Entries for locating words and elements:
↓

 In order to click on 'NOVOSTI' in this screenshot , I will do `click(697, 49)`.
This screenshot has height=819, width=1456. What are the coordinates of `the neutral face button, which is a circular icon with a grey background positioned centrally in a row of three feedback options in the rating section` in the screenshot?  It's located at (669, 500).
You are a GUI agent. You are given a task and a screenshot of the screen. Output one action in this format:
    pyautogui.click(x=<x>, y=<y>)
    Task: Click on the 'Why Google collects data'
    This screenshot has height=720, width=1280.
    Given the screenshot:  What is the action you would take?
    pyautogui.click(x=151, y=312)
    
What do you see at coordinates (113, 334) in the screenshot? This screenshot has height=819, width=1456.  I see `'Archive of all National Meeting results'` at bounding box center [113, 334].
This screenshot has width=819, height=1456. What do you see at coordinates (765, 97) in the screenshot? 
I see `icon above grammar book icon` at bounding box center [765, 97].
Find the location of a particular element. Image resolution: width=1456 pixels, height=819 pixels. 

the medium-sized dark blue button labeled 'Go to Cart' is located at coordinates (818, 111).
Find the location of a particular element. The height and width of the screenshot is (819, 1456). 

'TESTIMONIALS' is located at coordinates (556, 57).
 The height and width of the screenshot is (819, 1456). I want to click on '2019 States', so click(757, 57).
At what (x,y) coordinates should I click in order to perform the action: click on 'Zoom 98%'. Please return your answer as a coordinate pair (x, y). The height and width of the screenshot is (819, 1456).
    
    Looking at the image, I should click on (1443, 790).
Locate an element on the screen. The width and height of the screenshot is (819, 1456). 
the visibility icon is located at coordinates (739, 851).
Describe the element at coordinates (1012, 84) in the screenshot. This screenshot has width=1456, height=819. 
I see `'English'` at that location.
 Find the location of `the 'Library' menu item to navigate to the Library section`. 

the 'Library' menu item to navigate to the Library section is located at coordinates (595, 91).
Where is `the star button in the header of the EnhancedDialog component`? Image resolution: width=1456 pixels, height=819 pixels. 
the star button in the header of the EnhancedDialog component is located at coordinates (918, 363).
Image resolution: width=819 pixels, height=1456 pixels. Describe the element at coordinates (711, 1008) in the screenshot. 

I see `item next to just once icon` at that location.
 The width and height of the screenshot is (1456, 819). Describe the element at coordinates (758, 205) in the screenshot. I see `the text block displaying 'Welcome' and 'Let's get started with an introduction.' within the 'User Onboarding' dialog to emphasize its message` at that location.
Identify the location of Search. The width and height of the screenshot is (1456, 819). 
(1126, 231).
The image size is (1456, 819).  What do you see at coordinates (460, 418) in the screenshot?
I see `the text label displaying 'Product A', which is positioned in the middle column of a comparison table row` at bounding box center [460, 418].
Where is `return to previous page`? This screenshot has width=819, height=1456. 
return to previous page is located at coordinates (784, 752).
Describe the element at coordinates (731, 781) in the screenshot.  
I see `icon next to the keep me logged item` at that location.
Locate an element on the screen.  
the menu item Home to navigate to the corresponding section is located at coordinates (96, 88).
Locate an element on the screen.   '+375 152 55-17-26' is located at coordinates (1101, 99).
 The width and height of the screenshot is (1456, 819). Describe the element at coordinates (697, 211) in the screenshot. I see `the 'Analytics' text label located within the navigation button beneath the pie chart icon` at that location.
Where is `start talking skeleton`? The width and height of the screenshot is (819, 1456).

↑

REQUEST :: Please copy the material above word for word, from the line containing "At what (x,y)" through the line containing "the 'Library' menu item to navigate to the Library section is", and nothing else.

RESPONSE TO THE EXERCISE ::
At what (x,y) coordinates should I click in order to perform the action: click on 'Zoom 98%'. Please return your answer as a coordinate pair (x, y). The height and width of the screenshot is (819, 1456).
    
    Looking at the image, I should click on (1443, 790).
Locate an element on the screen. The width and height of the screenshot is (819, 1456). 
the visibility icon is located at coordinates (739, 851).
Describe the element at coordinates (1012, 84) in the screenshot. This screenshot has width=1456, height=819. 
I see `'English'` at that location.
 Find the location of `the 'Library' menu item to navigate to the Library section`. 

the 'Library' menu item to navigate to the Library section is located at coordinates (595, 91).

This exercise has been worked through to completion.